You can probably find out doing a google search the several vendors who carry this product.
Is it okay to eat roasted pumpkin seed?
I much prefer consuming raw pumpkin seed. Roasted pumpkin seed may have some of the fatty acids disturbed by cooking the pumpkin seed in high heat.
Q. Searching for raw pumpkin seed oil, I could only
locate one that although not roasted or toasted, is subjected to a process that
is called the 'European hydrotherm' and doing so can reach a temperature of 250
-- is this high enough to alter the oils I am using it for in the first place ?
A. We have not seen research on pumpkin seed oil and European Hydrotherm, however it may be logical to assume that any kind of heating would not be beneficial, although the lower the heat the less of damage to the fatty acids in the pumpkin seed oil.
Q. Do pumpkins seeds have an acidic or alkaline effect
on your blood?
A. We don't know for sure.

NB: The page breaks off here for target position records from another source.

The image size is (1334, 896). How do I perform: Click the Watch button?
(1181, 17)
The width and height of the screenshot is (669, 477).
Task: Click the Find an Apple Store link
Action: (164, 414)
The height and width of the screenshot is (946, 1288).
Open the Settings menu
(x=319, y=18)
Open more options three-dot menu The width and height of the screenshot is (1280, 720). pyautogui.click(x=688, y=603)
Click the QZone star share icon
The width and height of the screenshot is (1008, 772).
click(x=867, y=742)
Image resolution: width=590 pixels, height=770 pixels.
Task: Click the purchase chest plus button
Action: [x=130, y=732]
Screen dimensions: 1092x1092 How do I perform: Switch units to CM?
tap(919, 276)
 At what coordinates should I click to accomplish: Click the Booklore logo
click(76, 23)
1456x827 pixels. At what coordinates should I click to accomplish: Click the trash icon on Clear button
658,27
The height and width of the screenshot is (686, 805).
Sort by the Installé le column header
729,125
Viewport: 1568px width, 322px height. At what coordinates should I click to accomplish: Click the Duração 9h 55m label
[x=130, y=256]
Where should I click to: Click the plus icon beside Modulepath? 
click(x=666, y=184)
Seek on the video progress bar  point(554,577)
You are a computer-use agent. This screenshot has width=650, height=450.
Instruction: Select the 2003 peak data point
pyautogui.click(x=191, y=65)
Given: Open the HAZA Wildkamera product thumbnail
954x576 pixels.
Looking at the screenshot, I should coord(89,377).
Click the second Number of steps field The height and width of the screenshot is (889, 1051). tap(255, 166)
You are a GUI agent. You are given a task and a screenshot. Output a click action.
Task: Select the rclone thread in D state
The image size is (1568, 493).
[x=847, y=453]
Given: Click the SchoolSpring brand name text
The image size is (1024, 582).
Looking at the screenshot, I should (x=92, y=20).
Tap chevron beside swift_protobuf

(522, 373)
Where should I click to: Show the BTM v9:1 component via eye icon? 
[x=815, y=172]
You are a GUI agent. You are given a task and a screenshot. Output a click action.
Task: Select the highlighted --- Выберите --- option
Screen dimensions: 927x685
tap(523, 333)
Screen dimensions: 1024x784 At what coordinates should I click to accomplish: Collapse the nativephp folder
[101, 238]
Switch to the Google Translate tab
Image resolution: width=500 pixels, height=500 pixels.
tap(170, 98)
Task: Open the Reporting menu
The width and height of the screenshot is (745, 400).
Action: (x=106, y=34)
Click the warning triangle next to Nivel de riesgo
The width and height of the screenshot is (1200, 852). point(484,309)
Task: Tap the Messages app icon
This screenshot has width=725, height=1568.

Probably not much of an effect if consumed in an amount of one or two ounces.
Q. 3 months ago I was diagnosed with Prostatitis /
Chronic Pelvic Pain Syndrome. At this point there is not a medication that I can
SAFELY take to cure or eliminate the symptoms. Every mediation out there has so
many side effects it makes me wonder if wanna live with my symptoms than risk
taken them. My most prominent prostatitis symptoms are hesitation and dribbling
only in the morning and pain in the pelvic that spreads to the anus. I have been
researching for a safe prostate formula and found lots of information on your
website. Comparing products sold elsewhere with your Prostate Power Rx I found
that you have eliminated the use of Pumpkin seeds powder. I have read many
articles on how beneficial the pumpkin seeds are and I am wondering why you did
not include in your formula.
A. Pumpkin seed oil may be beneficial for prostate health but I have not seen any human studies. Even if pumpkin seed oil extract is included in a prostate formula product, the amount necessary to be effective may not fit in the capsules with the rest of the other important herbs. Plus, it is very easy for people to find raw pumpkin seeds at a grocery store and have a few a day or take a separate pumpkin seed oil extract supplement.
Q. The other night I heard of the immense lycopene
content in pumpkin seeds and the beneficial content to the prostate. I am
curious as to whether this is an old 'wives' tale or is it actually true?
A. We searched Medline for " pumpkin seed lycopene " and could not find any such studies regarding lycopene content of pumpkin seeds. There are dozens of beneficial substances in seeds and herbs, and it is best not to focus too much on just one substance.
Q. I have been purchasing Prostate Power Rx. Do you intend
to add to this product selenium, zinc and pumpkin seed oil extract?
A. Zinc and selenium are minerals that accumulate in the body and many people get adequate amounts of these through their multivitamins or their diet. Excess levels of these minerals can be harmful to health. The amount of pumpkin seed extract needed to be effective in human is not well know. The small space in a capsule that already has several others herbs does not allow for pumpkin seed oil to be added in adequate amounts. Furthermore, I am not aware of any extensive human studies that pumpkin seed shrinks an enlarged prostate. And if it does, the required dosage is not known. Not everything can fit in one pill, therefore those who wish to have pumpkin seed oil can buy and use this supplement as an addition to a prostate formula.
Where can I find out how much zinc is in, say, 320 mg of
pumpkin seed oil. It is amazing that there are no sites that seem to know or at
least say how much zinc in is in a specific amount of pumpkin seed oil. This is
important information for people who are taking zinc to know.
I have not come across any studies regarding the zinc content of pumpkin seed oil, but my guess is that it is minimal since the amount of the oil used is in small amounts and I can't see any major clinical relevance to knowing exactly how much zinc is present.